Pre-ischaemic conditioning of the pulmonary endothelium by immunotargeting of catalase via angiotensin-converting-enzyme antibodies.

BACKGROUND

Alleviation of oxidative stress via targeted delivery of catalase to the pulmonary endothelium by conjugation of angiotensin-converting-enzyme (ACE) monoclonal antibodies attenuates lung injury in an in vivo model of warm lung ischaemia and reperfusion. This study evaluates treatment of lung allografts with conjugates of anti-ACE antibody with catalase (9B9-CAT) in the setting of hypothermic preservation and reports the effect on ischaemia/reperfusion injury in this model.

METHODS

Rats were injected 1h prior to lung harvesting with mouse immunoglobulin G (IgG) (negative controls), catalase only (CAT) or anti-ACE mAb 9B9 conjugated with catalase (9B9-CAT). Lungs were flushed with low-potassium dextran (LPD) solution, excised and stored at 4 degrees C for 4 and 8h.
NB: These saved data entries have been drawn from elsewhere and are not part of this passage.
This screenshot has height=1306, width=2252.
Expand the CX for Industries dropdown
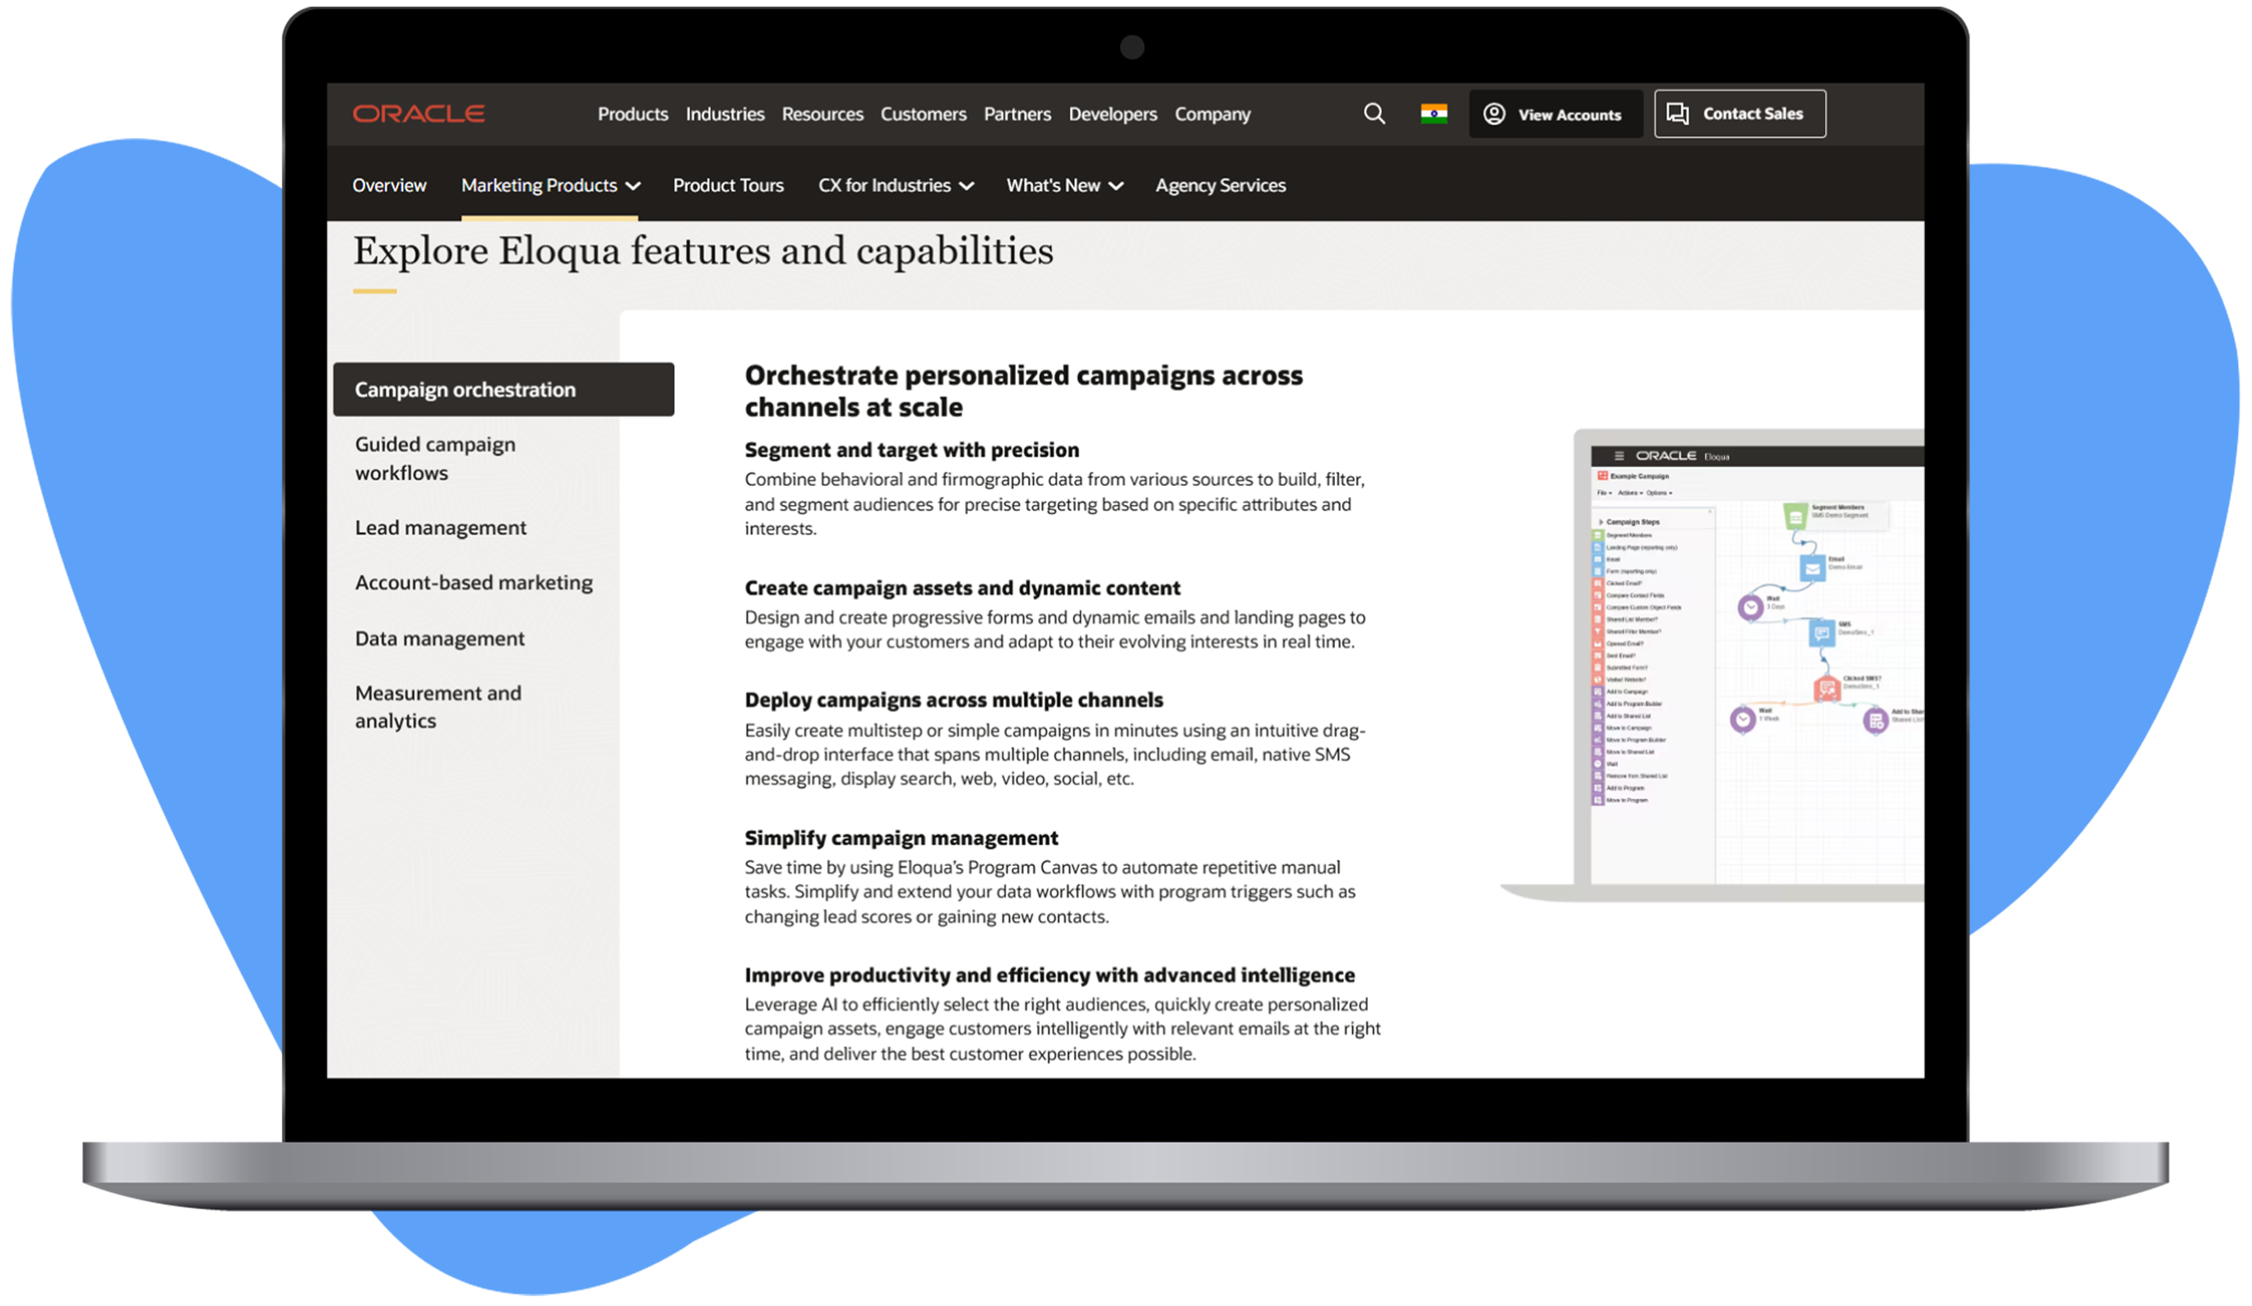click(x=895, y=185)
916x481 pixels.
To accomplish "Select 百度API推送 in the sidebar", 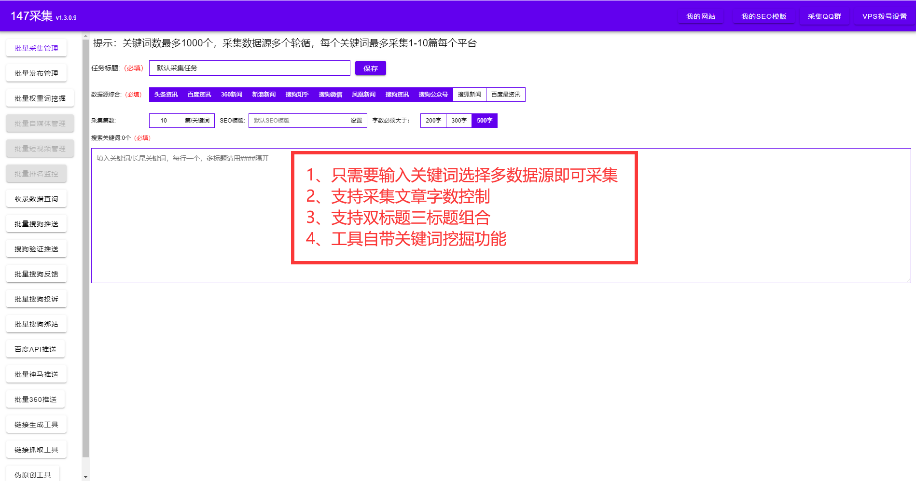I will pos(35,349).
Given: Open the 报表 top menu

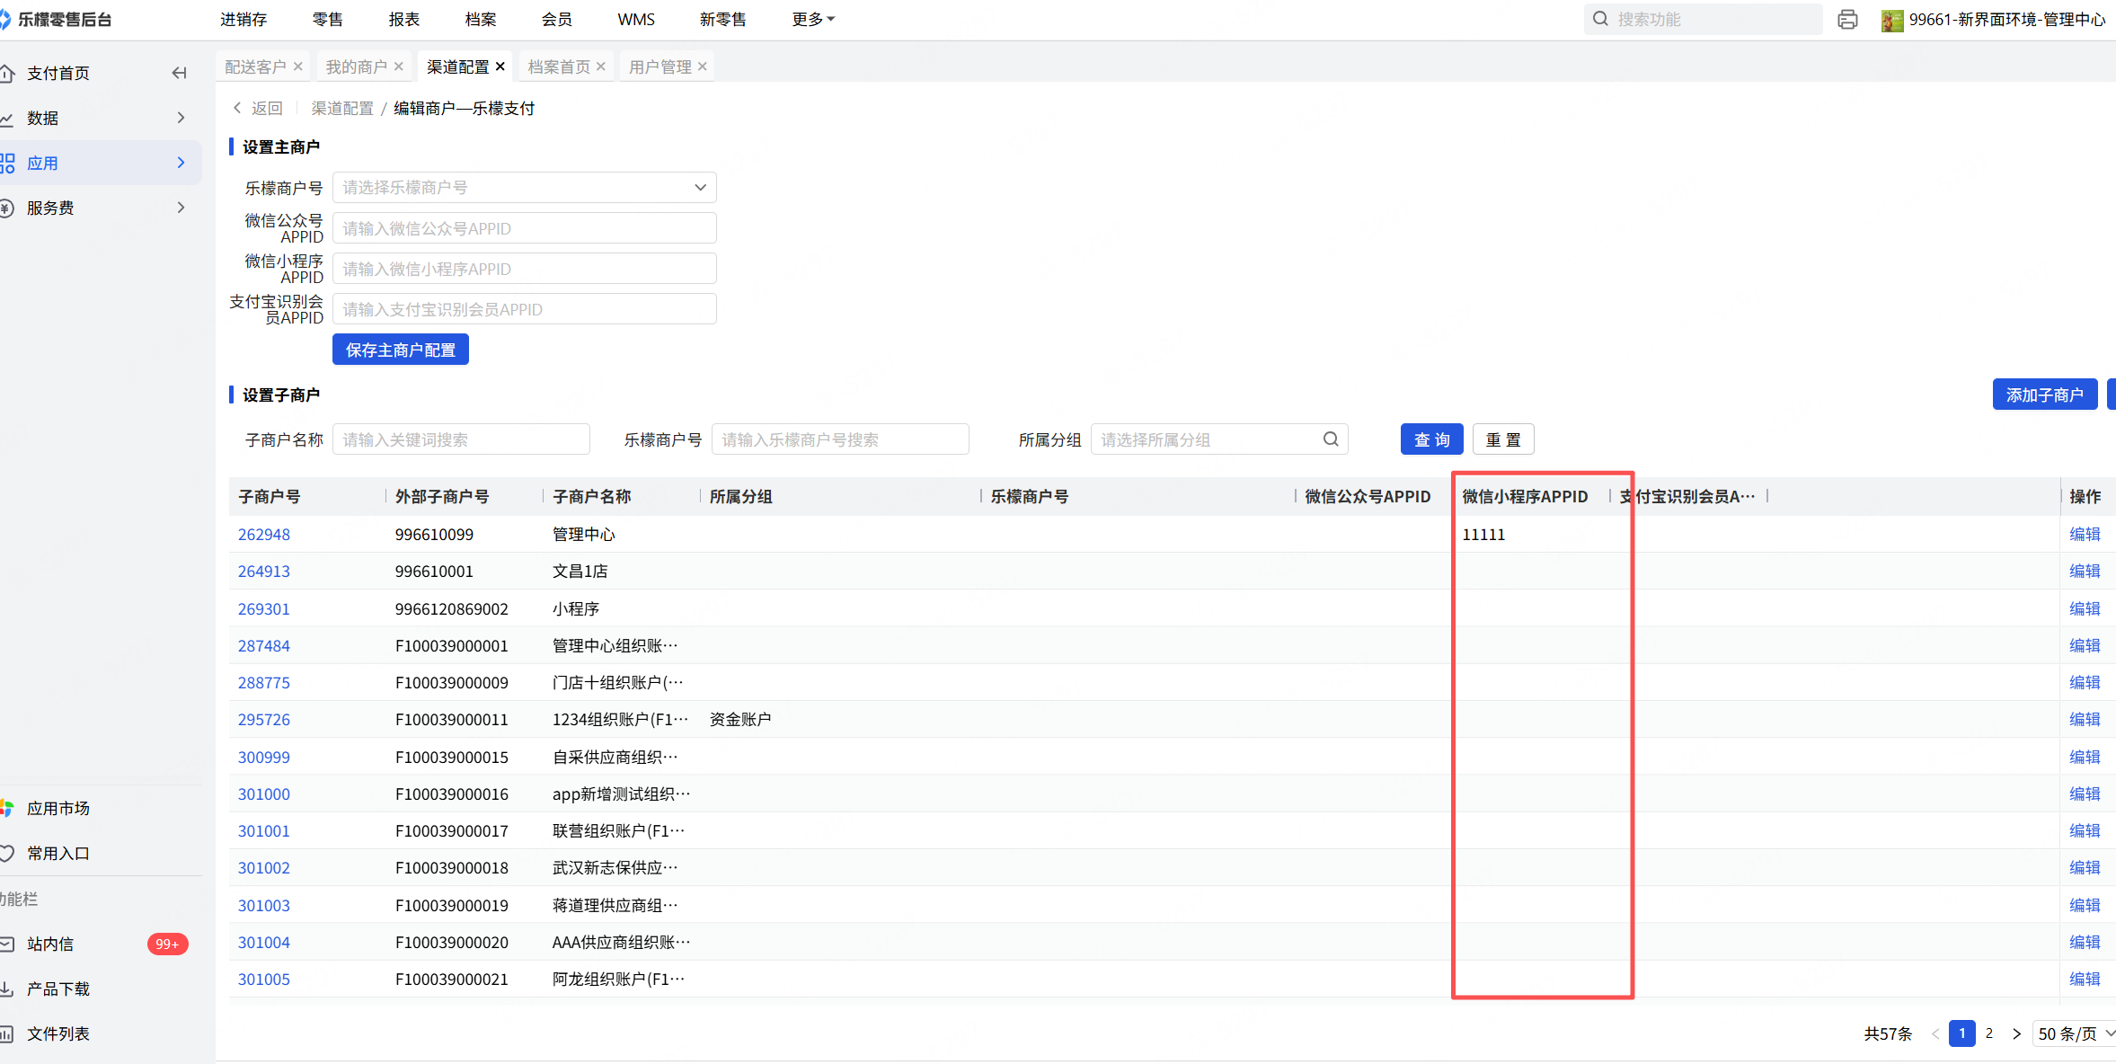Looking at the screenshot, I should tap(403, 19).
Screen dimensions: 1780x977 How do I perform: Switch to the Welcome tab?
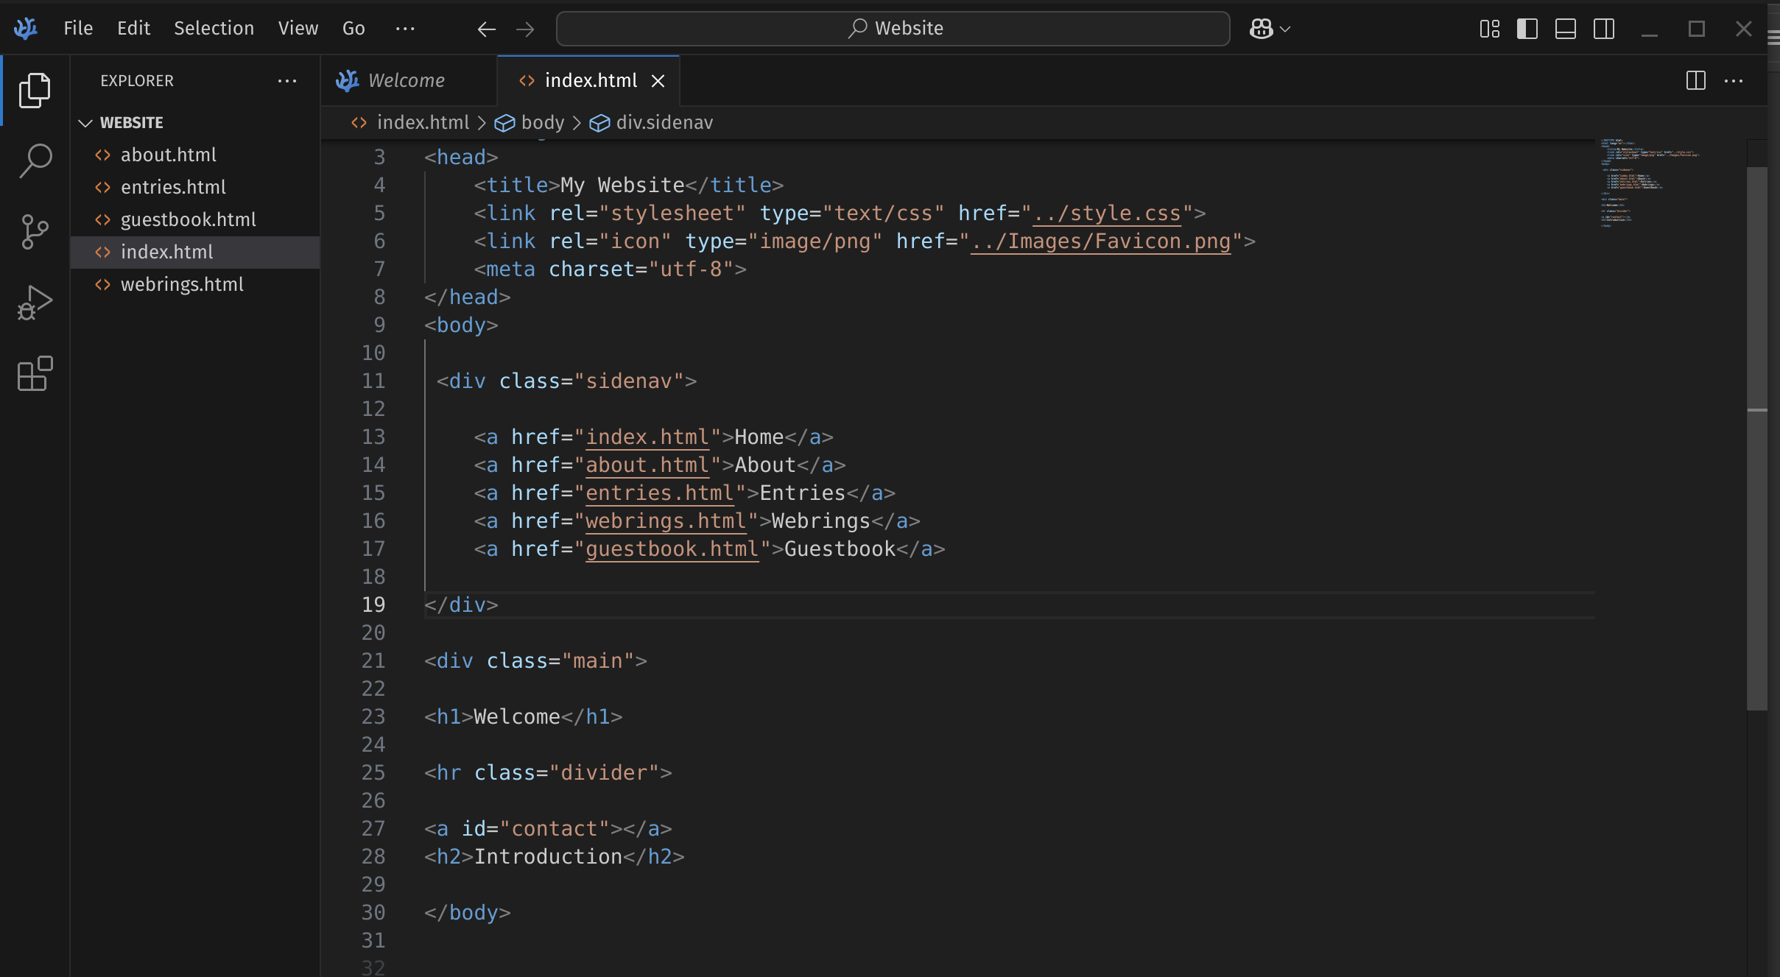click(406, 80)
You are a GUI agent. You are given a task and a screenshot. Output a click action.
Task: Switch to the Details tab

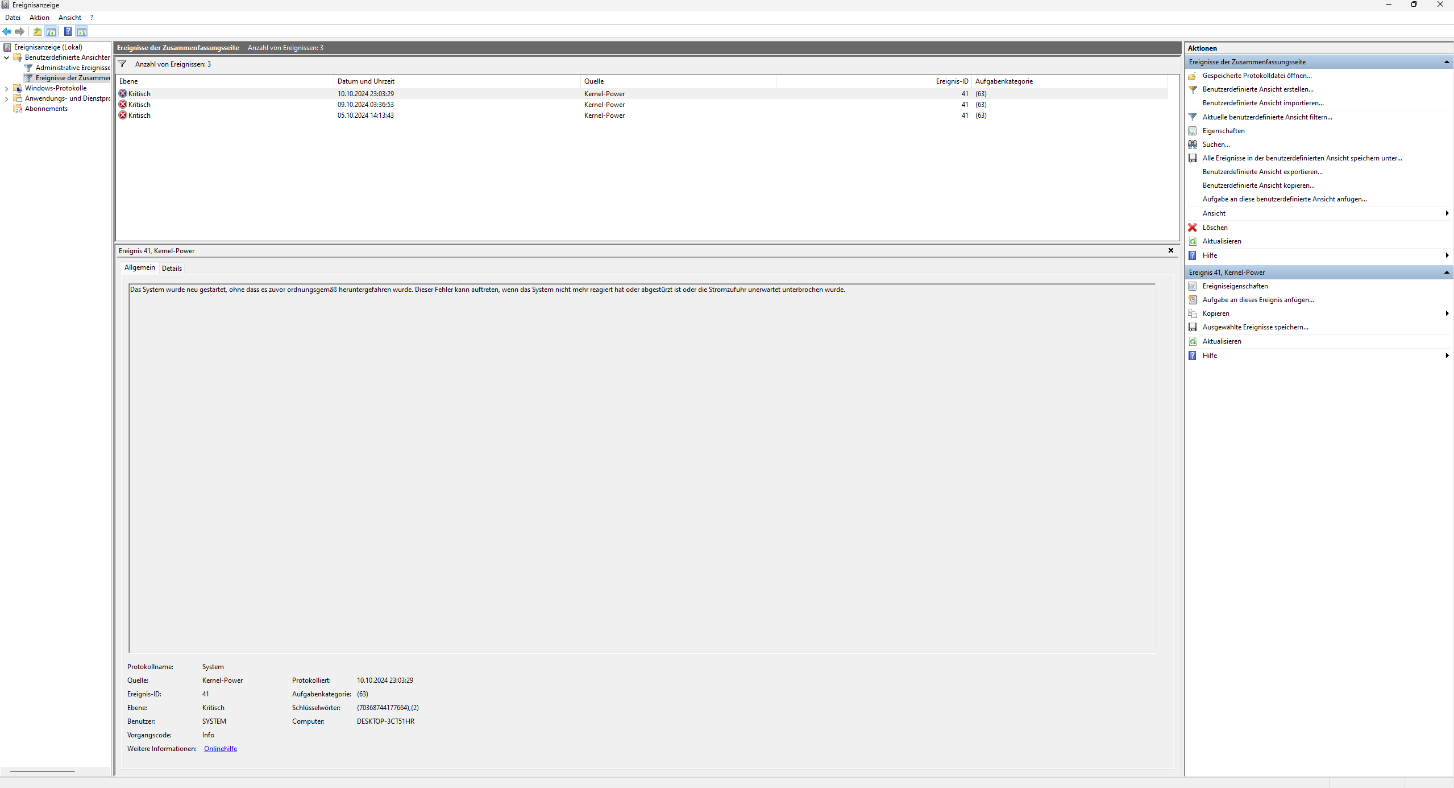point(172,269)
Grafts were isolated and directly reperfused at 37 degrees C for up to 180 min. Peak inspiratory pressure (PIP), pulmonary arterial pressure (PAP) and lung weight were measured during reperfusion. Anti-oxidative capacity and catalase activity were measured in frozen lung tissue and inflammatory parameters were detected during reperfusion in perfusate solution.

RESULTS

Cold ischaemia of 8h significantly increased lung weight gain, PIP and PAP in non-immune mouse IgG and CAT-treated lungs than in 9B9-CAT-treated lungs (p<0.005). Significantly higher catalase activity and anti-oxidative status were found in the lung tissue of animals conditioned with 9B9-CAT after 4 and 8h of cold storage than in animals treated with catalase (CAT) alone or in animals treated with non-immune mouse IgG (p<0.01).

CONCLUSION

These results validate immunotargeting by anti-ACE mAb conjugated with catalase as a prospective and specific strategy to augment anti-oxidative defence of the pulmonary endothelium during lung transplantation. Vascular immunotargeting of anti-oxidative enzymes could limit reactive oxygen species mediated ischaemia-reperfusion (I/R) injury of the lung and has the potential to become a promising modality for extension of the viability of banked transplantation tissue.